Google’s new Lyra 3 Pro music generation AI model is undeniably impressive. From a short prompt, it can make a complete song, up to three minutes long. And it does a good job, in that the instruments sound like instruments, the vocals sound like vocals, the song has structure, and the lyrics (for the most part) make sense. It’s good enough that if you heard one of its songs playing in a coffee shop or snuck into a Spotify mix, you probably wouldn’t notice. It is, in other words, competent at mediocrity.
But “wouldn’t notice” is also why I predict (with all the risk making predictions entails) that not many people are going to willingly listen to much AI generated music.
If you ask Gemini to generate a ska punk song, it will generate a ska punk song that sounds just like ska punk songs. But “just like” means not any particular ska punk song, or any particular ska punk band, but instead a kind of generic ska punk, the sort that the unnamed band plays in the background of a college party movie. What Gemini won’t do is generate a Mustard Plug song, or a Suicide Machines song, or a Telegraph song. It makes competent songs that are representative of their genre, but aren’t representative of any particular take on that genre.

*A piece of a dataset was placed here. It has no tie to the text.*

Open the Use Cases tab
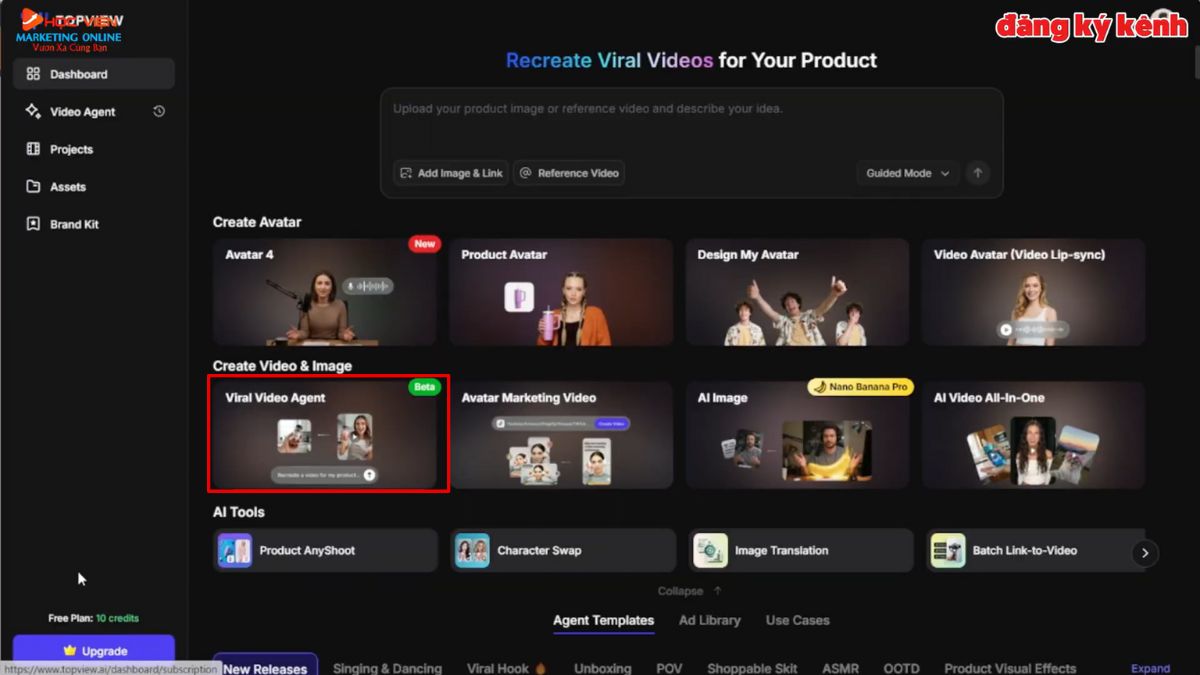 797,620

What this means in practice is that, if you like a genre in its generic sense, and just want a vague “more of that,” then the model can oblige. But none of the songs it creates will become your new jam, your new favorite song, your new always-on-repeat obsession. And I think this matters for AI music uptake, and means there won’t be much. At least not until the models improve dramatically in producing novelty, which could well never happen.

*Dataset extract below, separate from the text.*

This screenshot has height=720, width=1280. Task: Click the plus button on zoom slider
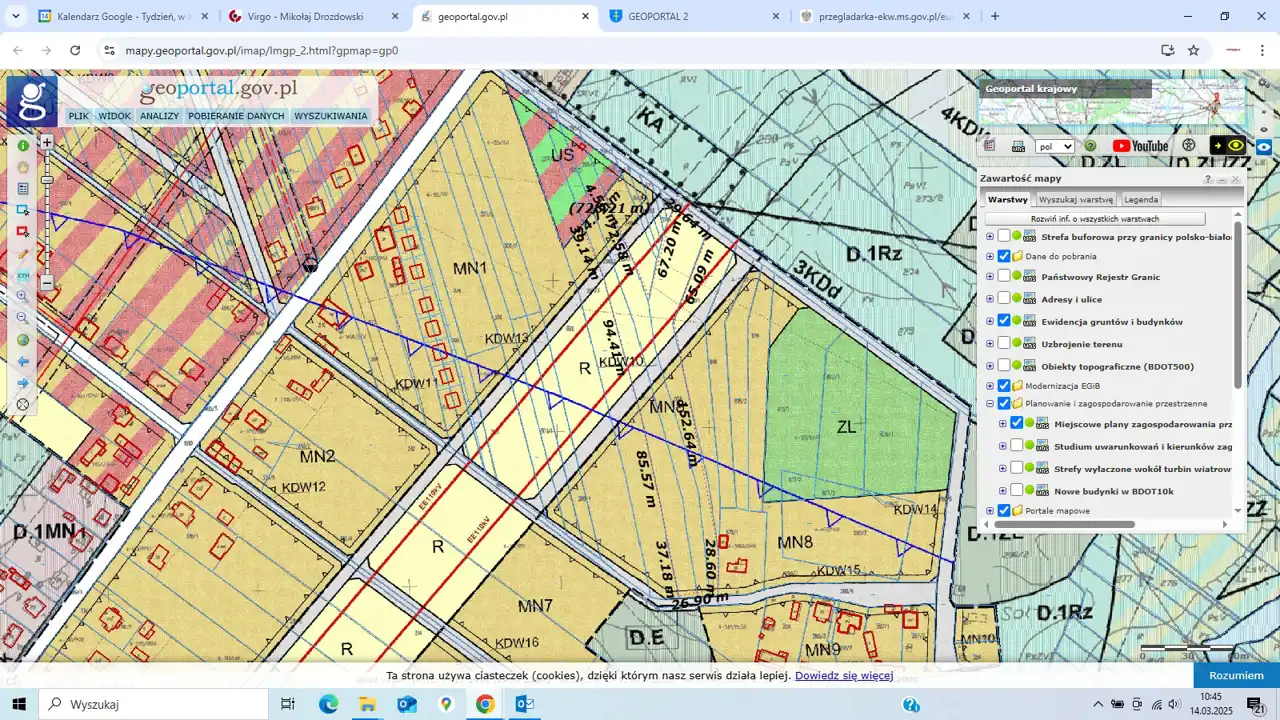point(47,142)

When we listen to music, we tend to do so in one of two ways. We either want to hear new stuff we haven’t heard before, or we want to hear the same stuff we’ve heard a million times already. The former is about the thrill of discovery, of finding that new band that blows your mind, or enjoying the weird new turn your favorite band made with their latest album. The latter is about the comfort of the familiar.
We might posit a third mode of listening, which is “I just want something on in the background I can ignore.” And AI music could do this, but it can’t do it better than putting on what’s already out there from musicians. It can just do more of a smeared average of the same. It doesn’t add anything, and music that was once novel has a bigger audience, because it can serve all three modes equally well, instead of having its market limited to just one.

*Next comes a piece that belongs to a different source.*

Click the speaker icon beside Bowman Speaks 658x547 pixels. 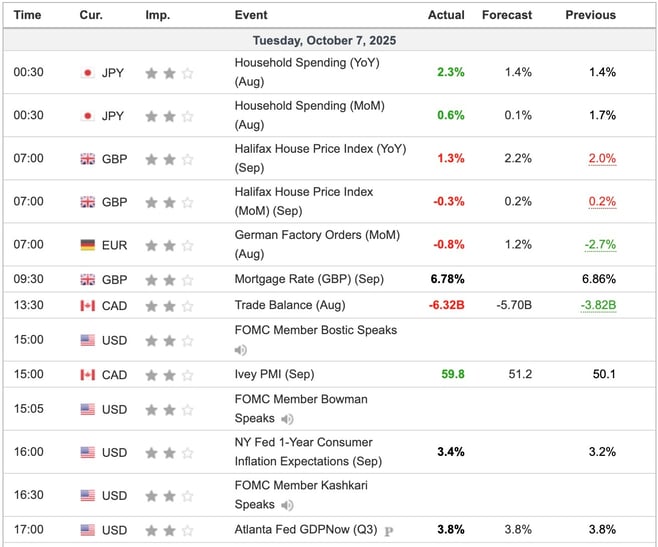[287, 419]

AI music can’t give us novelty, because the music it generates isn’t novel. And AI music can’t give us the comfort of the familiar because, no matter how similar it is to existing bands or genres, it isn’t exactly them, which means it isn’t the song you’ve listened to a million times before and now want to listen to the million and first. AI music sits in this middle ground that, in my experience at least, just isn’t how really anyone listens to music. If I want to hear something new, I need to go to a human band for that. If I want to hear comfort music, I need to go to the human bands that at one time in my life were the “something new” bands. What’s left is “stuff that’s strictly speaking unique, but uncannily familiar, but not familiar enough that I can sing along to every word.” I just don’t see much of an audience for that.